> [Work required] Output the line containing "Japan Rail Pass (378, 2330)" exactly. Do the same for every line after it through the end of the material, and output nothing else.

> [Records for this task]

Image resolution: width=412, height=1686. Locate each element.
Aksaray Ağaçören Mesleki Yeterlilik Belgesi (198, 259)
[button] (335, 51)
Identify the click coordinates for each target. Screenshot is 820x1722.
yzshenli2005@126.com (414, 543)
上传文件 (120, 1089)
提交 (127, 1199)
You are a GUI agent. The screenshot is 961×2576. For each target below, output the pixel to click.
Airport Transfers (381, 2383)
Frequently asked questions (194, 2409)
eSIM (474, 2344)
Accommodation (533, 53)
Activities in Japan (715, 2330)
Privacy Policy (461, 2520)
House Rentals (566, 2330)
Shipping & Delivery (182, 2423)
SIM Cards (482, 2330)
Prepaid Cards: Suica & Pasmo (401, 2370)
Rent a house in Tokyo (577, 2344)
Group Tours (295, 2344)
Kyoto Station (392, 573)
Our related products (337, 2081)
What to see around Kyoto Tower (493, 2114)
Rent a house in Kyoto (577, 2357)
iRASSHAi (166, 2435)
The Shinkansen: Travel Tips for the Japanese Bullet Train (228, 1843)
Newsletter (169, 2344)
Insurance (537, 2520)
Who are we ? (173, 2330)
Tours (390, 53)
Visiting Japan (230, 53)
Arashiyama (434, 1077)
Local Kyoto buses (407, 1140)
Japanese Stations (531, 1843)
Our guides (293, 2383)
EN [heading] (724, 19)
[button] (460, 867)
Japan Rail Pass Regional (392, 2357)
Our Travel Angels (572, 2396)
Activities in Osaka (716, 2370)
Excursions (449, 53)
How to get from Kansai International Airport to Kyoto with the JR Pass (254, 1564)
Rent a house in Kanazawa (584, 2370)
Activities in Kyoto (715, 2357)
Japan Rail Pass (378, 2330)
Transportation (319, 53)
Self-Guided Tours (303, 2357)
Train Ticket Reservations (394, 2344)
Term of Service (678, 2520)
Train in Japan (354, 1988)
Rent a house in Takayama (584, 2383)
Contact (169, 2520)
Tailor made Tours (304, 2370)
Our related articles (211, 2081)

> [Result of this exercise]
Japan Rail Pass (378, 2330)
Transportation (319, 53)
Self-Guided Tours (303, 2357)
Train Ticket Reservations (394, 2344)
Term of Service (678, 2520)
Train in Japan (354, 1988)
Rent a house in Takayama (584, 2383)
Contact (169, 2520)
Tailor made Tours (304, 2370)
Our related articles (211, 2081)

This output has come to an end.